Platelet distribution width-a prognosis marker in patients with chronic heart failure.

Abstract

Background: Increased levels of platelet distribution width (PDW) can predict cardiac death and infarction recurrence in acute myocardial infarction. PDW appears to be a prognosis marker in acute heart failure (HF); however, its impact on chronic HF is still unknown. We investigated the impact of PDW on chronic HF.

Methods: We retrospectively analyzed outpatients with chronic HF with left ventricular systolic dysfunction (LVSD) from January 2012 to May 2018. Patients with no data on PDW levels or with preserved or recovered ejection fraction were excluded. The primary end point was all-cause mortality. Multivariable Cox regression analysis was used to evaluate the association between PDW and mortality. A multivariate model was built adjusting for age, sex, comorbidities, brain-type natriuretic peptide, New York Heart Association (NYHA) class, evidence-based therapy, and severity of LVSD.

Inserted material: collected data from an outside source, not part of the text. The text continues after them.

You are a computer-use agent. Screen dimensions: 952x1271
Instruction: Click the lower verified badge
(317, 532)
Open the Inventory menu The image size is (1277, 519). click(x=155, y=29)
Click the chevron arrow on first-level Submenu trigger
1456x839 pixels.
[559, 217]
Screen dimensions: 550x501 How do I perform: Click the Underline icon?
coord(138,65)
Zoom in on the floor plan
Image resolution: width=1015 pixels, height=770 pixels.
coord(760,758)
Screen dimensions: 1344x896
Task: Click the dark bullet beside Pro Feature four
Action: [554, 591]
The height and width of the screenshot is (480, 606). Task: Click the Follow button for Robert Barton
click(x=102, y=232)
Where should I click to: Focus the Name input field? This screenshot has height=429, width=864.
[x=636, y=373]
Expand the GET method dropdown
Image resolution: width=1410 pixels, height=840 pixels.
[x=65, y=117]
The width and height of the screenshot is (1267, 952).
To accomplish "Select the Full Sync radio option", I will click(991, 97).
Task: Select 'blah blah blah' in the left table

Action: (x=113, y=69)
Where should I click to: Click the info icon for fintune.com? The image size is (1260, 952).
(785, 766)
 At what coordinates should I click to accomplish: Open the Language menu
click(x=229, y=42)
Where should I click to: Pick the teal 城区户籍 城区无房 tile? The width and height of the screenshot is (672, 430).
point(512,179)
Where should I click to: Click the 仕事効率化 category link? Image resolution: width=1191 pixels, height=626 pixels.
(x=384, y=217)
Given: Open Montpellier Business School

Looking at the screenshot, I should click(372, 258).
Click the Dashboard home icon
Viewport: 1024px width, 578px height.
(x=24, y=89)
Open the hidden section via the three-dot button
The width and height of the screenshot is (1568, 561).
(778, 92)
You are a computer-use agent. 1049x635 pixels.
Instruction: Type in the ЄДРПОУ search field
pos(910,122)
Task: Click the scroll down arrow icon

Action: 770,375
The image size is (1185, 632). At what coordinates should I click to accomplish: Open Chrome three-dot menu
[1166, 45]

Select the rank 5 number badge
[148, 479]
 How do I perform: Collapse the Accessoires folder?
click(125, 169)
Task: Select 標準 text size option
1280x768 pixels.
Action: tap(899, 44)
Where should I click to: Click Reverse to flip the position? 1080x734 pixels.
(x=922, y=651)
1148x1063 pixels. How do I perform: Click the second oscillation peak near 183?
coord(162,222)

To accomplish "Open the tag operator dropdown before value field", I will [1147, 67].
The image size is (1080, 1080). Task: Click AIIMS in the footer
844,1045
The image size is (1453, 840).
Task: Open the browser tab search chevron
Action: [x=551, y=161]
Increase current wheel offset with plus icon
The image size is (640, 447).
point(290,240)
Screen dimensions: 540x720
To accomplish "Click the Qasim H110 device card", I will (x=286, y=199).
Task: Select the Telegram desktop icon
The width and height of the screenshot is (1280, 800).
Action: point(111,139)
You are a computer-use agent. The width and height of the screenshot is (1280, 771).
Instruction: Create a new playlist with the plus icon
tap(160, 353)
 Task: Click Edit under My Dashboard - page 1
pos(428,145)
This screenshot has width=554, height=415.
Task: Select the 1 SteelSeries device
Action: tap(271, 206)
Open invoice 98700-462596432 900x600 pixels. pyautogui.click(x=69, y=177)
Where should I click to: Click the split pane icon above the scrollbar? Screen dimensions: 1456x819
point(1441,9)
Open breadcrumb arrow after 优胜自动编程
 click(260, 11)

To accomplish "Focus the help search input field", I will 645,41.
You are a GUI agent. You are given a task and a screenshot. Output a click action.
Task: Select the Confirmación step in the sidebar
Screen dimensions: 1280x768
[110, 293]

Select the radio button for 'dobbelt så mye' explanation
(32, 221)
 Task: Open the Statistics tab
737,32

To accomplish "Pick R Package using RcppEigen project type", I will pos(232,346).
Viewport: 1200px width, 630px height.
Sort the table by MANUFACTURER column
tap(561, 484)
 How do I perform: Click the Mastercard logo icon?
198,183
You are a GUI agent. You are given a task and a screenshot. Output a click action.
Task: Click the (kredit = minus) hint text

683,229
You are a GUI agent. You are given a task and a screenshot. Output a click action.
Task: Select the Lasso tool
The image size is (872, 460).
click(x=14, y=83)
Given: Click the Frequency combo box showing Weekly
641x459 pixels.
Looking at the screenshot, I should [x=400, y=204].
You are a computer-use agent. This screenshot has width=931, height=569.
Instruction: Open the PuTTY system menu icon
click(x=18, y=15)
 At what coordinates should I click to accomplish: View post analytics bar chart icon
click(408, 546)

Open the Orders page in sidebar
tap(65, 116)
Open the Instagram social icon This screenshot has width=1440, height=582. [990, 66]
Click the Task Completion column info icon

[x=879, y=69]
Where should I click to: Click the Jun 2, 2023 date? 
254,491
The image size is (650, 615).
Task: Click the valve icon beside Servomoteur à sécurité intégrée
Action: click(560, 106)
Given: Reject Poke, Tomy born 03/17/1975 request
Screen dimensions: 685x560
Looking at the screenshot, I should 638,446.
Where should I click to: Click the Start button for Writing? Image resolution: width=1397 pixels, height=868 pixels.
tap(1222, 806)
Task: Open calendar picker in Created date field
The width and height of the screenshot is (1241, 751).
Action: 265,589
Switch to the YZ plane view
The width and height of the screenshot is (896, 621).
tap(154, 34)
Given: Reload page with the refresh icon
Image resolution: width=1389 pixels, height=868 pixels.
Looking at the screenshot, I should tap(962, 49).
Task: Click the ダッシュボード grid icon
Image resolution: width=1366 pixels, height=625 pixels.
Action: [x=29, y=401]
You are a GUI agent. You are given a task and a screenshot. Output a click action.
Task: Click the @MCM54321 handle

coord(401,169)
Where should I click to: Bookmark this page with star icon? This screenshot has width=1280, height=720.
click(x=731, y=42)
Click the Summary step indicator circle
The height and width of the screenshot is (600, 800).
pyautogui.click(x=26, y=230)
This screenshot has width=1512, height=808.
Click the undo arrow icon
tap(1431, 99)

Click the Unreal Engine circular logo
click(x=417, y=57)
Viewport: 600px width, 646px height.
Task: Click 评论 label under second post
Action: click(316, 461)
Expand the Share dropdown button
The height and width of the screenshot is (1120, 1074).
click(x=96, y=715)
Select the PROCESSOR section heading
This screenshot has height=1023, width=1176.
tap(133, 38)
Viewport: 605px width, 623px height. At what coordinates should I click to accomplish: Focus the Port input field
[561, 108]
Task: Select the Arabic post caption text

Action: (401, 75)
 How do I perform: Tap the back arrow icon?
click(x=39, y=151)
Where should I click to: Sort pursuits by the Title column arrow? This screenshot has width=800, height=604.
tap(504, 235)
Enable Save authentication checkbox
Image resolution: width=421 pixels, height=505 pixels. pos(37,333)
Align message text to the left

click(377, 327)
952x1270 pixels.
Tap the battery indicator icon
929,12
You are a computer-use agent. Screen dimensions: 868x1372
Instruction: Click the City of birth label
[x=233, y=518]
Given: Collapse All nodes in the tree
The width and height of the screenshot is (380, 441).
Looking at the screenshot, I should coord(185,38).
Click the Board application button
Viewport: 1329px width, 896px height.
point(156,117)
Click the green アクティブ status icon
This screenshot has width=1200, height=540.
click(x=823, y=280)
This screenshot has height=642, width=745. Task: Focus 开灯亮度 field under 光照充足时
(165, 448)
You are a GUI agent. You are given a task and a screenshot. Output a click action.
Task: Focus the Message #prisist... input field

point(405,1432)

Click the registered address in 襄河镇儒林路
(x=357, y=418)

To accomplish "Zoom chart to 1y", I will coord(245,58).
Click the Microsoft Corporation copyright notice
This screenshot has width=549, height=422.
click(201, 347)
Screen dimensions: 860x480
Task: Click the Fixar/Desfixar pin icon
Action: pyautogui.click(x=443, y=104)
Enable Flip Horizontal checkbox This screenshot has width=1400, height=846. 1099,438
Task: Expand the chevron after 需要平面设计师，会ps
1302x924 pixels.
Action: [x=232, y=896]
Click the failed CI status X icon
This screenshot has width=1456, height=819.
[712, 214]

Results: In our cohort of 766 patients, 65.7% were male, the mean age was 70 years, and 35.4% were in NYHA class I; 38.3% had diabetes mellitus, 51.4% had severe LVSD, and 3.9% had an inflammatory or autoimmune disease. The median (interquartile range) PDW was 13.5 (12.1-14.9) fL. During a median follow-up of 49 (30-79) months, 372 patients (48.6%) died. Patients with PDW ≥ 14.3 fL presented a multivariate-adjusted higher risk of all-cause death than those with lower values (hazard ratio: 1.32, 95% confidence interval [CI]: 1.05-1.64, P = .2).

Conclusions: Patients with PDW ≥14.3 fL (upper tercile for PDW) presented a multivariate-adjusted 32% (95% CI: 5-64%) higher risk of all-cause death than those with lower values. PDW can help clinicians stratify patients with chronic HF; it is a practical, inexpensive, and widely available parameter.